When I use the command cat /var/log/kern.log, I can see a lot of logs. However, it's not an fun experience to do this from the Java iKVM viewer (which I strongly dislike). Additionally, if I were to plug in the network cable, it would likely result in the server getting disconnected along with everything else connected to the same switch after 1-2 hours.

I do not believe that I have a network loop, but I am unsure how to confirm this. The only aspect related to a potential network loop is that I have a container running Ubuntu with WireGuard installed, which acts as a client for another network. The Host itself and other clients in the network uses this container to access the other subnets. Towards the end of my configuration file, you can also see that I had added the static routes which the host or other devices in my devices, VMs, containers etc uses to access to other subnets.
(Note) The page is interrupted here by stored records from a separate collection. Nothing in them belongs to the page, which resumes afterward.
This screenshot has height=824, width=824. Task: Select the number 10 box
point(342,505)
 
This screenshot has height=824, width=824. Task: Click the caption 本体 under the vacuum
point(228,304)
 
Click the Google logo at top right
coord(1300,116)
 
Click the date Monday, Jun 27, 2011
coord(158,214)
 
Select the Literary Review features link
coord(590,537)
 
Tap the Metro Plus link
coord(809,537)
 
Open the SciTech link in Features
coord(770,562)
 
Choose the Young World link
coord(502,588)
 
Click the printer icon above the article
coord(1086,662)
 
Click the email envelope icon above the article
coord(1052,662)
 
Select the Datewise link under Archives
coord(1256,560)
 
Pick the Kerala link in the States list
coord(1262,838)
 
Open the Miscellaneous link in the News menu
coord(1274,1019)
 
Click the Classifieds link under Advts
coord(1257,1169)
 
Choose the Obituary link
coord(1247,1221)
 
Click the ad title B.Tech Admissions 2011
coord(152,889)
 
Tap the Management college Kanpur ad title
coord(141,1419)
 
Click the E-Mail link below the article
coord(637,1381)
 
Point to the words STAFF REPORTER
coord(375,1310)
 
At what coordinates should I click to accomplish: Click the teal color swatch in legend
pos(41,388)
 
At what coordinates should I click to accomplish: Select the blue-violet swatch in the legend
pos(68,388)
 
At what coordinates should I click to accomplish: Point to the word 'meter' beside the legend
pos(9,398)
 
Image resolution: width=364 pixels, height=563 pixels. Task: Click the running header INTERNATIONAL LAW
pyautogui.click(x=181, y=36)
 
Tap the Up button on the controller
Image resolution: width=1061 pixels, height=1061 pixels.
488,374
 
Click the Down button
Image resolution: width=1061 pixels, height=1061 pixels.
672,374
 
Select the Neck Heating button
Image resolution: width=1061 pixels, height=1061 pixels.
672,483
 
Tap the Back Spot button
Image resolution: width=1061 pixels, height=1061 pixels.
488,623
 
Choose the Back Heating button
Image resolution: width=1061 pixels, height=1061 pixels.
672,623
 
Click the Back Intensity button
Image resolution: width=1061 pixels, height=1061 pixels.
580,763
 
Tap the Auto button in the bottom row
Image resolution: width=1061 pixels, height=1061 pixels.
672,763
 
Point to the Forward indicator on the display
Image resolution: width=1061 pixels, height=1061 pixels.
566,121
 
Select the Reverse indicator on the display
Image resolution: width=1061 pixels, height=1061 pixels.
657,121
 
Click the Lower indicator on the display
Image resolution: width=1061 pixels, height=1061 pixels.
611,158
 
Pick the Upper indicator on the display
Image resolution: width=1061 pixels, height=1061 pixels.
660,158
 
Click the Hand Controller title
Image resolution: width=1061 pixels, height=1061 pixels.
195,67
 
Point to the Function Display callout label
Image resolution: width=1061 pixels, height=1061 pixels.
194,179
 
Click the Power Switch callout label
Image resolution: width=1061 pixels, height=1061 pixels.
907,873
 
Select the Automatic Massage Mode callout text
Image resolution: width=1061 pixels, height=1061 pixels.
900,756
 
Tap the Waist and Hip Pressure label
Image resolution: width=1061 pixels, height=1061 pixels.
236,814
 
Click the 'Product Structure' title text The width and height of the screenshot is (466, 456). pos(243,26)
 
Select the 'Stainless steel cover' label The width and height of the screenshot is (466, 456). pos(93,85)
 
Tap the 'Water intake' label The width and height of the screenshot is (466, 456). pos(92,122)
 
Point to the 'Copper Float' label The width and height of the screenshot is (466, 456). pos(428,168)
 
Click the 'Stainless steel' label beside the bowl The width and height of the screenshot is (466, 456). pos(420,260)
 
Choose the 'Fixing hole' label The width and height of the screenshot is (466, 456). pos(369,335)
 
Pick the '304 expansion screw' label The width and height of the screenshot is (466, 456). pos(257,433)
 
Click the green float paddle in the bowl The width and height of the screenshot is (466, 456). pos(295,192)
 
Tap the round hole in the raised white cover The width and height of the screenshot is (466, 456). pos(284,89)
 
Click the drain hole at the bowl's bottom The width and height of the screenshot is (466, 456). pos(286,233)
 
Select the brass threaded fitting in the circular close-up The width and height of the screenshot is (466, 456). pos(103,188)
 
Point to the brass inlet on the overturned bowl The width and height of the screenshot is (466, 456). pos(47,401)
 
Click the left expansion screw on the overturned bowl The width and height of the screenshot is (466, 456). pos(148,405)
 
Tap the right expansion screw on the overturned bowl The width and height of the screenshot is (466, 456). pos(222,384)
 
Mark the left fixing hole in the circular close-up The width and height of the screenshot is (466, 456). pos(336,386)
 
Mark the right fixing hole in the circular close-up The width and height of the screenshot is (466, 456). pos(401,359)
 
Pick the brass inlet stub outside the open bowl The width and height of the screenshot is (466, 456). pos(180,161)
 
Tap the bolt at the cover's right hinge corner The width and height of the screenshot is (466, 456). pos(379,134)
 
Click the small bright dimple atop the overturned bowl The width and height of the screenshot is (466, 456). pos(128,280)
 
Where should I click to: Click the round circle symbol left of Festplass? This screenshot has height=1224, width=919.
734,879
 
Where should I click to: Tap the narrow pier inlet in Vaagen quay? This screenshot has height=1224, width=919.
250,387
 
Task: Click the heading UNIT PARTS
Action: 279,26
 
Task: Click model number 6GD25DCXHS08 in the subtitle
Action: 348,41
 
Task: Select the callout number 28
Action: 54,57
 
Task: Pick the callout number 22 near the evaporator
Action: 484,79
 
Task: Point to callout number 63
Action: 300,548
However, I have commented them out (#) in an attempt to address the freezing and hanging issue with the OS. Unfortunately, disabling the static routes did not resolve the problem.
networkinterface.png

But, I will try to check the kernel logs, if I find something there, otherwise I will try to go back to older kernel and start the host on that and see if all this issue is due to the kernel.
 
After an extensive period of troubleshooting, I discovered the solution to my problem. Initially, I had 16 memory modules installed in 16 out of 24 DIMM slots. To diagnose the issue thoroughly, I conducted cross-testing and ran an extensive memory test (mem86test). Finally, I identified that one specific memory module was causing the mysterious issue of freezing.

To resolve the problem, I eliminated that single problematic memory module. Following the removal, everything was back and running smoothly, and I'm pleased to say that the system has been running strong without any issues up until today.